Eradicating or controlling their numbers on the farm is quite difficult. They quickly learn to stay away from hunters, and will flee even when the hunter is still 200 metres away in thick bushveld. The best way to shoot one is to hide at one of its game trails towards a food source (called a 'restaurant') in the evening. Trapping also does not work easily, as bushpigs are wary of new and unfamiliar objects in their territories, and will avoid a trap for several months. They are also suspicious of unfamiliar objects such as cigarette butts on their trails or broken branches or scuff-marks in the soil, and will avoid the area when they find them. Using packs of specially trained dogs to hunt is more efficient, but dogs may be killed by the boars if they are not careful. Another way of killing the pigs is to make a large and very sturdy boma with a closing mechanism and regularly stock it with feed for a period of two or three months, before engaging the mechanism with a whole sounder or more inside. Setting this up must be done carefully by the same person alone in the same shoes, so as not to arouse the hogs' suspicion.
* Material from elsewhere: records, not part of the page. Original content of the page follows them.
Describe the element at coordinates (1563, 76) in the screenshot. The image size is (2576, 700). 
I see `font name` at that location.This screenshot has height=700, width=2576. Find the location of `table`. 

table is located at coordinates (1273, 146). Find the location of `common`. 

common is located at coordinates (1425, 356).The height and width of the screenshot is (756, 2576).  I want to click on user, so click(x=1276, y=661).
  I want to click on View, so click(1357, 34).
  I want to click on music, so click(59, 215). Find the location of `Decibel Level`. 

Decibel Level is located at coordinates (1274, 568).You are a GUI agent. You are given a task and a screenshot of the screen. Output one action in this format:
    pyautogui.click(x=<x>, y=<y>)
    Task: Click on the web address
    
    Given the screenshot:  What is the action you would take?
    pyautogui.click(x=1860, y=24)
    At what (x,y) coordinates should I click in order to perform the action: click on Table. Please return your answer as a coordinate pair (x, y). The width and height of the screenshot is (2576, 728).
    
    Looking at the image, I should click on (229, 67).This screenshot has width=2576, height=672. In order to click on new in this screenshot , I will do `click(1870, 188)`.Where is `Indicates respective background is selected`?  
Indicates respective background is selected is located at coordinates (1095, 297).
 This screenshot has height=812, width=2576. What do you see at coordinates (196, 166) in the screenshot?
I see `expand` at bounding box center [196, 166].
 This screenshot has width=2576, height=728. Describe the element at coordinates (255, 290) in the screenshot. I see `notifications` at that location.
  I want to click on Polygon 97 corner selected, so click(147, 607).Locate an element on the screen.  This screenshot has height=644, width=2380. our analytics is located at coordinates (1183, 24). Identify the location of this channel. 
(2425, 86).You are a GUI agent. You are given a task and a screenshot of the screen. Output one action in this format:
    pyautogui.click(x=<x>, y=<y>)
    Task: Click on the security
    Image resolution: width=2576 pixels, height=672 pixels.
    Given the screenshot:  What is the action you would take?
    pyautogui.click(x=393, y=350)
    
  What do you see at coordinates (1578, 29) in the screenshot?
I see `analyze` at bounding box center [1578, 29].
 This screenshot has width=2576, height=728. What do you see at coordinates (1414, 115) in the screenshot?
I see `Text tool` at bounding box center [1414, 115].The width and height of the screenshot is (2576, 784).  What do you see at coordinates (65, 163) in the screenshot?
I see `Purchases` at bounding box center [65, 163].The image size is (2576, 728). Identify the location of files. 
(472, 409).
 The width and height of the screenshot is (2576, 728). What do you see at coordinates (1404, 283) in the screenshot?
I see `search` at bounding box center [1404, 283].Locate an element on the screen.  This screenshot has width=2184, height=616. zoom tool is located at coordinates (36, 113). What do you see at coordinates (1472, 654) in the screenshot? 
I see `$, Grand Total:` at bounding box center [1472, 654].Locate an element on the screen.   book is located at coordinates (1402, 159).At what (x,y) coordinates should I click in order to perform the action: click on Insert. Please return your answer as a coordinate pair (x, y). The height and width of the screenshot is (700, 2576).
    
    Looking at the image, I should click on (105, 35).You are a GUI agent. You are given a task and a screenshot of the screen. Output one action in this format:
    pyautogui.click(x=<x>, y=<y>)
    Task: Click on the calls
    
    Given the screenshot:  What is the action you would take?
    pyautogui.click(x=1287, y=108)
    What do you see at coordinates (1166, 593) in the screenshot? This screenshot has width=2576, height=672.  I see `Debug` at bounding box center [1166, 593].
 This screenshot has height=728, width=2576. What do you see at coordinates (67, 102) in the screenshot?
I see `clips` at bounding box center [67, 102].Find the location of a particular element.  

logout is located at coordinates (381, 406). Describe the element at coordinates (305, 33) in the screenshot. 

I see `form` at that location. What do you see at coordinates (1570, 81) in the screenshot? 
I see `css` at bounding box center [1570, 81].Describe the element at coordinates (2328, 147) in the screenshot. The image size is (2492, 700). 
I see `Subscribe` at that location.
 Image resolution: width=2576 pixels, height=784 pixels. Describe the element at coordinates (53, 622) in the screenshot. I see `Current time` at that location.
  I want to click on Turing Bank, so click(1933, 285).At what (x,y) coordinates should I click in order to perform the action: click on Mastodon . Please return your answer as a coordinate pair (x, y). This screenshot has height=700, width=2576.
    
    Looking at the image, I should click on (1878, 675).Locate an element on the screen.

In Southern Africa governments organise periodic culls to reduce bushpig numbers. The governments of Malawi and the Democratic Republic of the Congo (in the 1940s) also have. In Madagascar this might also be necessary to protect other native species. Such cullings have generally been unsuccessful.

==Conservation==
The IUCN first assessed the bushpig as 'not threatened' in 1993, and 'lower risk' in 1996. It was assessed as 'least concern' in their Red List in 2008; the 2015 assessment is identical to the 2008 one.

There is no international trade in the species, save for a very small handful that have been exported to zoos. Populations are found in numerous well-protected areas throughout its range.